**Saved entries:**
-.-.-
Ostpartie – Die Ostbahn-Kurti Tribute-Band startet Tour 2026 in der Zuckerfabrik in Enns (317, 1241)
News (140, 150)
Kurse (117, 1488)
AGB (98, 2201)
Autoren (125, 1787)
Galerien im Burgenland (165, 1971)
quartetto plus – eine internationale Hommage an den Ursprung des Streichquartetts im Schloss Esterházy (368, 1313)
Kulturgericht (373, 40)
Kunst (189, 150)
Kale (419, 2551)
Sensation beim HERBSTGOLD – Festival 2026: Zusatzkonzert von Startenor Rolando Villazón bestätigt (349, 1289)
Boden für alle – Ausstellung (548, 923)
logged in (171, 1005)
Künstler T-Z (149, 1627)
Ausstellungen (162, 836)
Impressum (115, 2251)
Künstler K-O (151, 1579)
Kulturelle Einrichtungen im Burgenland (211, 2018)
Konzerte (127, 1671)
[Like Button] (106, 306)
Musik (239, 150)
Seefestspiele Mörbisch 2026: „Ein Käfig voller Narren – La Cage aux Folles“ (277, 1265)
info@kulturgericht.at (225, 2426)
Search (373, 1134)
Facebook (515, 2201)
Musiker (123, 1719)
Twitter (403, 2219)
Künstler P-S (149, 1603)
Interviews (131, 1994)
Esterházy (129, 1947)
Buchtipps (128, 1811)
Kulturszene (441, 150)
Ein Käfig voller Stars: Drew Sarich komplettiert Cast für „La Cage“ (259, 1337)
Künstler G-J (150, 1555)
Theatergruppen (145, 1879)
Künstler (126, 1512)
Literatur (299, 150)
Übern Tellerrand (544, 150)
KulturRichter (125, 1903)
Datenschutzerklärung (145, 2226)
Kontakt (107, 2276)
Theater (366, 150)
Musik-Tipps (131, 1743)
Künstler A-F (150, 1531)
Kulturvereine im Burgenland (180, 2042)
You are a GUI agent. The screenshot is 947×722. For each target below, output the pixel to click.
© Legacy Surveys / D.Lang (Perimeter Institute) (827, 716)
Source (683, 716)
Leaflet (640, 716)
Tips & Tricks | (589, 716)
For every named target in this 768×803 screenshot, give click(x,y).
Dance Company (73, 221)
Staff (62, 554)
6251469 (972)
-.-.-
**Aim:**
Copy every line of the data above word for word, in its original order.

**Answer to the exercise:**
Ostpartie – Die Ostbahn-Kurti Tribute-Band startet Tour 2026 in der Zuckerfabrik in Enns (317, 1241)
News (140, 150)
Kurse (117, 1488)
AGB (98, 2201)
Autoren (125, 1787)
Galerien im Burgenland (165, 1971)
quartetto plus – eine internationale Hommage an den Ursprung des Streichquartetts im Schloss Esterházy (368, 1313)
Kulturgericht (373, 40)
Kunst (189, 150)
Kale (419, 2551)
Sensation beim HERBSTGOLD – Festival 2026: Zusatzkonzert von Startenor Rolando Villazón bestätigt (349, 1289)
Boden für alle – Ausstellung (548, 923)
logged in (171, 1005)
Künstler T-Z (149, 1627)
Ausstellungen (162, 836)
Impressum (115, 2251)
Künstler K-O (151, 1579)
Kulturelle Einrichtungen im Burgenland (211, 2018)
Konzerte (127, 1671)
[Like Button] (106, 306)
Musik (239, 150)
Seefestspiele Mörbisch 2026: „Ein Käfig voller Narren – La Cage aux Folles“ (277, 1265)
info@kulturgericht.at (225, 2426)
Search (373, 1134)
Facebook (515, 2201)
Musiker (123, 1719)
Twitter (403, 2219)
Künstler P-S (149, 1603)
Interviews (131, 1994)
Esterházy (129, 1947)
Buchtipps (128, 1811)
Kulturszene (441, 150)
Ein Käfig voller Stars: Drew Sarich komplettiert Cast für „La Cage“ (259, 1337)
Künstler G-J (150, 1555)
Theatergruppen (145, 1879)
Künstler (126, 1512)
Literatur (299, 150)
Übern Tellerrand (544, 150)
KulturRichter (125, 1903)
Datenschutzerklärung (145, 2226)
Kontakt (107, 2276)
Theater (366, 150)
Musik-Tipps (131, 1743)
Künstler A-F (150, 1531)
Kulturvereine im Burgenland (180, 2042)
You are a GUI agent. The screenshot is 947×722. For each target below, output the pixel to click.
© Legacy Surveys / D.Lang (Perimeter Institute) (827, 716)
Source (683, 716)
Leaflet (640, 716)
Tips & Tricks | (589, 716)
For every named target in this 768×803 screenshot, give click(x,y).
Dance Company (73, 221)
Staff (62, 554)
6251469 (972)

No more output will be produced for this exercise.